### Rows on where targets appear
- - - - -

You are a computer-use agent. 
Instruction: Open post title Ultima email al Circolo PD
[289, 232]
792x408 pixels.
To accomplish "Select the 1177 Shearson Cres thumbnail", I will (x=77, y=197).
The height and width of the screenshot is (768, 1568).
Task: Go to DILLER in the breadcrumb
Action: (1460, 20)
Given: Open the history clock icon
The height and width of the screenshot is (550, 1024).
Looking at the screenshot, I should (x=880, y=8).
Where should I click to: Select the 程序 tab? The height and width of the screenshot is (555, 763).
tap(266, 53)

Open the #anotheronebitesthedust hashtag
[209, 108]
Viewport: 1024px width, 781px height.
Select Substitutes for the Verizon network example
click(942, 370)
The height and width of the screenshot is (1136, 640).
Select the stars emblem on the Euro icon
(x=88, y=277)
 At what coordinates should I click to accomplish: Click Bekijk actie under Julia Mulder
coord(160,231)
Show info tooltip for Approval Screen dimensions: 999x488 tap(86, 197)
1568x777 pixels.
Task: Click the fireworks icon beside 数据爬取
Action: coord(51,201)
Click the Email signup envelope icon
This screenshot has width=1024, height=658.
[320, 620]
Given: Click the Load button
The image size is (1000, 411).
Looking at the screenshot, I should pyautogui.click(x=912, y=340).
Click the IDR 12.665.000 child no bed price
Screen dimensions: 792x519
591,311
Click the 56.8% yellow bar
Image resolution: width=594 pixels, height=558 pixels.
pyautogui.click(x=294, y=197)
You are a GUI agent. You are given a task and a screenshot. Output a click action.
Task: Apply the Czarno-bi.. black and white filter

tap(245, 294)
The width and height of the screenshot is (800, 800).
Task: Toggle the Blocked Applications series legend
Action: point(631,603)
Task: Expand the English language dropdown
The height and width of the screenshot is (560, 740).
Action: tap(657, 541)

- - - - -

### Directions
Rewrite the rows from the first one through the line containing "Action: (1460, 20)", replacing "Instruction" with "Command" and changing nothing else. Give only those lines.

### Exercise solution
You are a computer-use agent. 
Command: Open post title Ultima email al Circolo PD
[289, 232]
792x408 pixels.
To accomplish "Select the 1177 Shearson Cres thumbnail", I will (x=77, y=197).
The height and width of the screenshot is (768, 1568).
Task: Go to DILLER in the breadcrumb
Action: (1460, 20)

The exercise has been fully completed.